There may be instances where there are too many service users for the available staff and vice versa. Making use of all staff isn't necessary provided all visits are dealt with, if all visits cannot be paired due to a lack of staff availability then this needs to be listed as being unmet.

I can utilize SQL Server if need be but ultimately the solution needs to be presented in Excel to the end user, as this is what they are most familiar with.

I'm thinking the procedure/process would need to go something like this:

  1. For each day, sort the visits by start time
  2. For each visit, determine which staff members meet the gender and
    skill level requirement and is available on that day
  3. For each of the staff member determined above, are they available at
    the time requested?
  4. For each staff member that is available calculate the distance from
    their current location to the where they need to be
  5. Rank them in order of preference by distance required to travel
  6. Once this has been done for each day, come up with a suggested
    allocation of staff to visits using some kind of scoring method

I'm no VBA expert and deal with SQL Server as my day job but I am willing to try and come up with a suitable solution, just need some guidance on how best to start.

Best Answer

I have some experience with the sort of scheduling problem you present, and the technical stack you're using, and so I can speak from authority and say this is a database problem and belongs in SQL Server, not Excel!.

Assuming that these are regular visits that are already scheduled and you only need to allocate your staff to the various tasks, (and staff have to return to their home office between visits), I recommend the following process:

  1. Migrate your staff list to a normalized table structure, with separate Employee and Availability tables.
  2. Do the same to your service users, with Customer and Visit tables. (How you populate the visits is a different question.)
  3. Create a distinct Assignment table, that reflects the assignments you give your staff. This table will include both actual shifts, and necessary non-visit assignments (such as "drive across town"). Your program will generate suggestions, but you need to allow a human to revise the list.
  4. Generate a "complexity" score for each visit, by adding all the necessary requirements together. ("Must be seen by two certified women for 3 hours" may be seven points, for example.)
  5. For the highest complexity value, make all assignments for your time period for all visits on that assignment. Do this one row at a time, with tie-breakers based on the visit length and start-time. Select staff who meet the needs based on availability and then some sensible sort value (seniority or "times done this shift.")
  6. Mark a travel time entry for the assigned staff between the customer's location and the employee's central location.
  7. Repeat from #5, above, until all visits are satisfied.
  8. Return to Excel two lists, one of Customer Visits that indicates the assigned employees(s), and one of Employee assignments that notes the times each employee will be assigned. Include any highlight in both any unassigned items.

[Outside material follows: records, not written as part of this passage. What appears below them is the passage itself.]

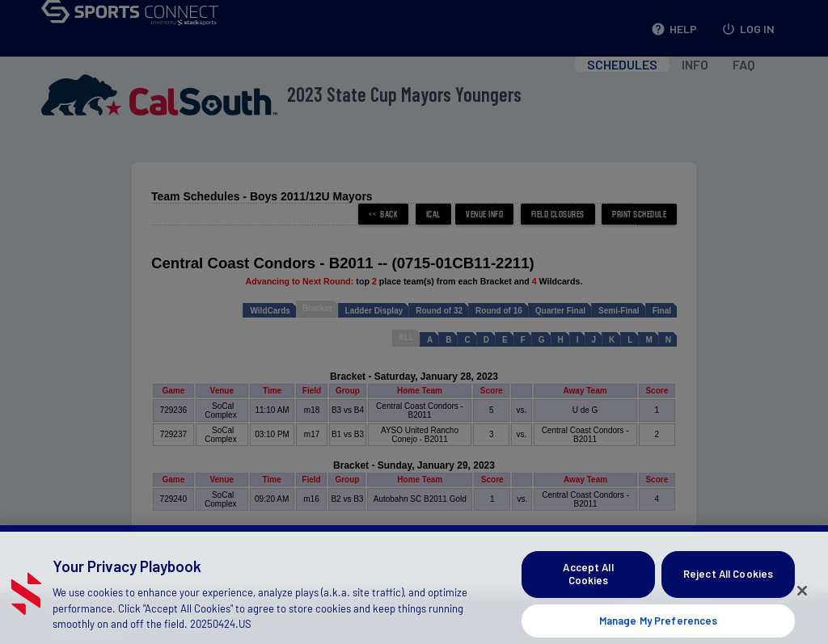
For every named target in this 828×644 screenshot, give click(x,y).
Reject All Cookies (728, 589)
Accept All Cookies (588, 589)
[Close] (802, 606)
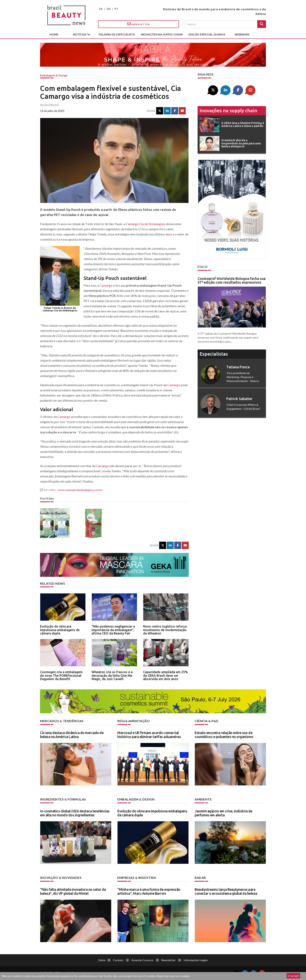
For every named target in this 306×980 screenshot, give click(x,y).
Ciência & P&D (206, 721)
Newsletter (138, 24)
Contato (118, 960)
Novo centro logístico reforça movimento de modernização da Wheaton (165, 630)
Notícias (80, 34)
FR (101, 9)
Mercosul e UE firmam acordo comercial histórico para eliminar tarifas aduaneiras (149, 735)
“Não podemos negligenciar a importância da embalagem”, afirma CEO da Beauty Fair (113, 630)
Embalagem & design (54, 75)
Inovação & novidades (60, 878)
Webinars (242, 34)
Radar (200, 878)
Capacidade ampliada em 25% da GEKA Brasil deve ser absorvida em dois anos (165, 675)
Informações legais (195, 960)
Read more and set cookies (173, 976)
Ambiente (203, 799)
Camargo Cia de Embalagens (146, 224)
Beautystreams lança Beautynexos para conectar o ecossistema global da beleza (226, 891)
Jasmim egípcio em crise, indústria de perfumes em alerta (224, 813)
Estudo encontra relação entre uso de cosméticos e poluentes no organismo (224, 735)
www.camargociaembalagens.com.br (80, 490)
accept (293, 975)
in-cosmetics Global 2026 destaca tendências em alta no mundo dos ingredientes (75, 813)
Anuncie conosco (143, 960)
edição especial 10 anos (207, 34)
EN (108, 9)
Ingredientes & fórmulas (63, 799)
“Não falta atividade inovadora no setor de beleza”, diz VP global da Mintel (73, 891)
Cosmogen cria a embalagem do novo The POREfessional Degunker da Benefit (61, 675)
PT (116, 9)
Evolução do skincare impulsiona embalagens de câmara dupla (60, 630)
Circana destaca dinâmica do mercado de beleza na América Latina (71, 735)
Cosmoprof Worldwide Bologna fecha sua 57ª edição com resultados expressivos (231, 280)
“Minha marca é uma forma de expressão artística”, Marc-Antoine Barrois (149, 891)
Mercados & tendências (62, 721)
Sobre (102, 960)
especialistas (214, 354)
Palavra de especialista (117, 34)
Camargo (106, 285)
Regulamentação (133, 721)
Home (54, 34)
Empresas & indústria (136, 878)
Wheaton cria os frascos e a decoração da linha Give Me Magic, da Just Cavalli (112, 675)
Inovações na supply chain (162, 34)
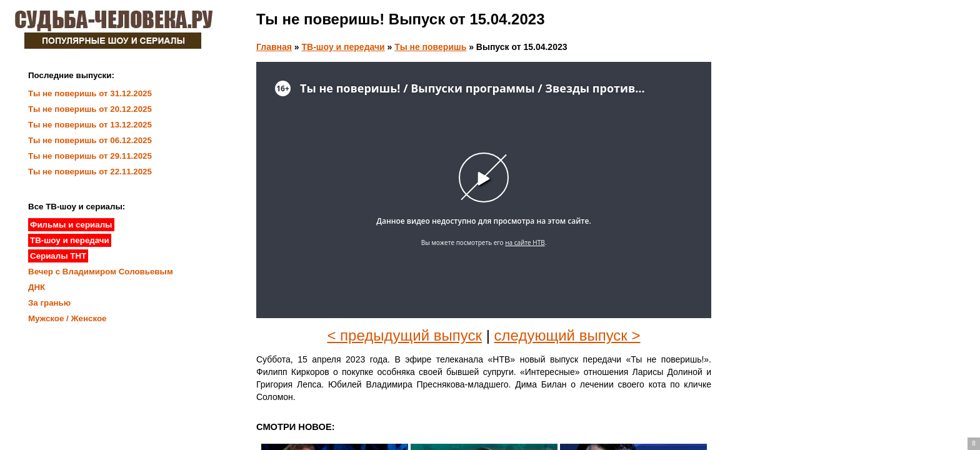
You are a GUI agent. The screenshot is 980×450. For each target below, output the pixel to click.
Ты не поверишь (430, 47)
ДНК (36, 287)
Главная (274, 47)
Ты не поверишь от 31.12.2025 (90, 93)
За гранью (49, 302)
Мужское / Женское (68, 318)
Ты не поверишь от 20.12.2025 (90, 109)
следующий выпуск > (568, 335)
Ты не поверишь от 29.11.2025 (90, 156)
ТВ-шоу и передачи (343, 47)
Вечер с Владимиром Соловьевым (101, 271)
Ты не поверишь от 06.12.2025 (90, 140)
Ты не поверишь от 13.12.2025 (90, 124)
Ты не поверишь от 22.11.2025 (90, 171)
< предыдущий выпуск (404, 335)
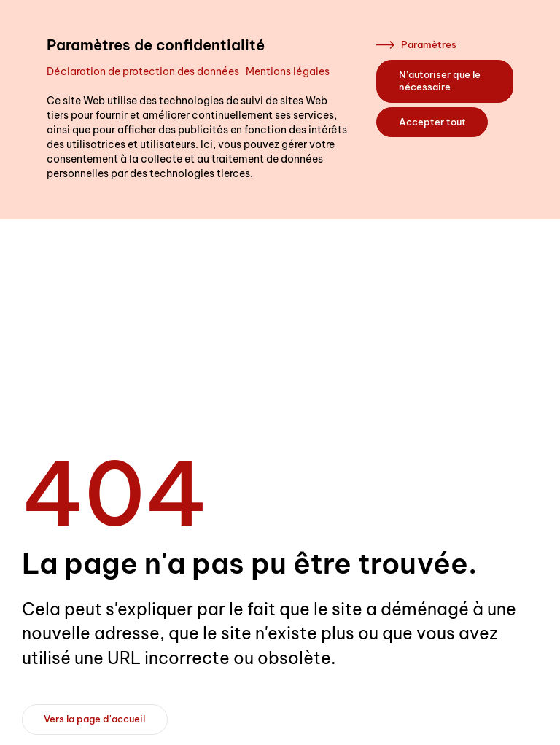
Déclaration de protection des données (143, 71)
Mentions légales (287, 71)
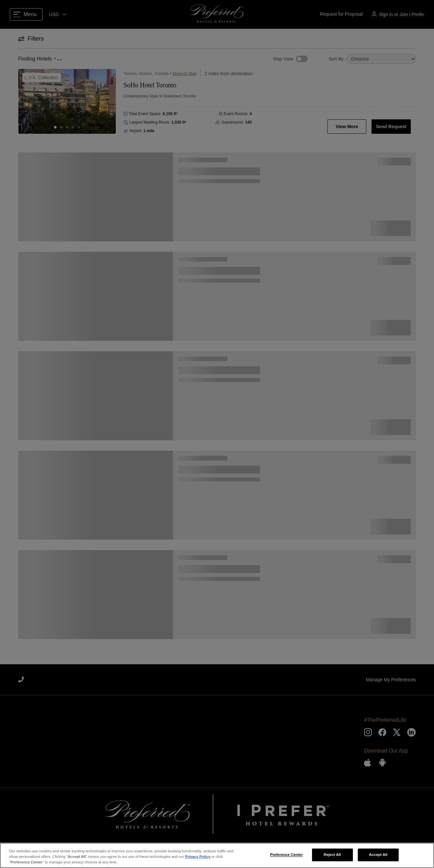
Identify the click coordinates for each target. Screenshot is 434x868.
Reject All (332, 855)
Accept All (378, 855)
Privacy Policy (197, 857)
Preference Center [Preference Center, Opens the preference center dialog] (286, 855)
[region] (217, 855)
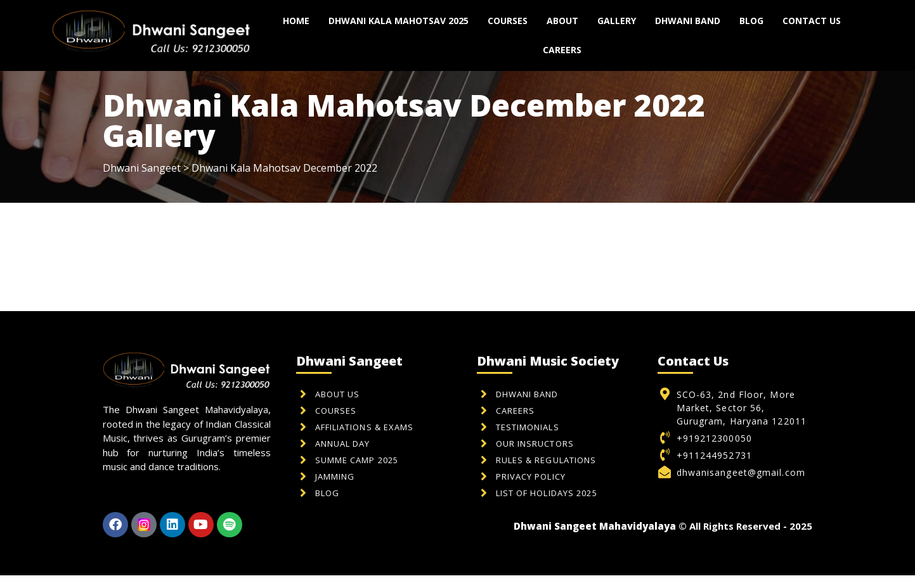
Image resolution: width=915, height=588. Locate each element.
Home (296, 20)
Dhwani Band (687, 20)
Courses (507, 20)
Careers (562, 49)
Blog (751, 20)
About (562, 20)
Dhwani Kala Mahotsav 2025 (398, 20)
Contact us (812, 20)
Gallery (616, 20)
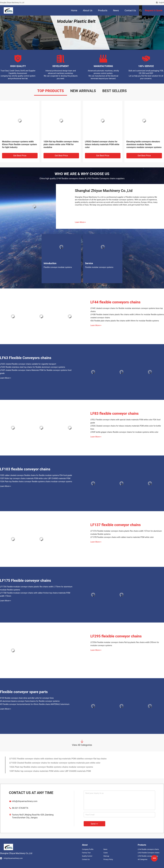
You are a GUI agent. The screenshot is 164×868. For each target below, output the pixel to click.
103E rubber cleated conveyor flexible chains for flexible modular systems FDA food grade (36, 475)
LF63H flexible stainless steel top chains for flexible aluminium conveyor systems (33, 367)
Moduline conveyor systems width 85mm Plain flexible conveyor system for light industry (19, 145)
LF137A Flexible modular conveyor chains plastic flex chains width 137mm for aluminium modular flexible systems (126, 532)
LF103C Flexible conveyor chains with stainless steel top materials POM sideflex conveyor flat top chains (58, 758)
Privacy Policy (108, 859)
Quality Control (87, 856)
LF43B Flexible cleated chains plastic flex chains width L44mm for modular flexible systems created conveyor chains (127, 316)
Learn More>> (80, 222)
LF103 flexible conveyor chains (25, 469)
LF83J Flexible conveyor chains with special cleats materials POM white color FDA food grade (125, 421)
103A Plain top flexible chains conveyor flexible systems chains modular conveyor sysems (36, 482)
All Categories (142, 859)
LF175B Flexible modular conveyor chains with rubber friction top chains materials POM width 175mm (35, 594)
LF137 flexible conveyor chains (116, 525)
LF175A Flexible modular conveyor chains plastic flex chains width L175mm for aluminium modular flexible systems (36, 588)
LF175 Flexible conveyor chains (26, 580)
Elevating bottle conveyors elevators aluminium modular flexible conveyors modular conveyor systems (144, 145)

There are professional Workforce Management systems that will much of this for you, but such require several tens of thousands of dollars to purchase and assume you'll have an employee doing much of the work manually. If they were doing this in Excel by hand, any automation will be an aid, and you can improve as you go on.

(And take a look at .NET or Access to replace Excel in some instances; round-tripping data from Excel back to SQL Server is significantly harder than just making a form for a SQL server table in Access.)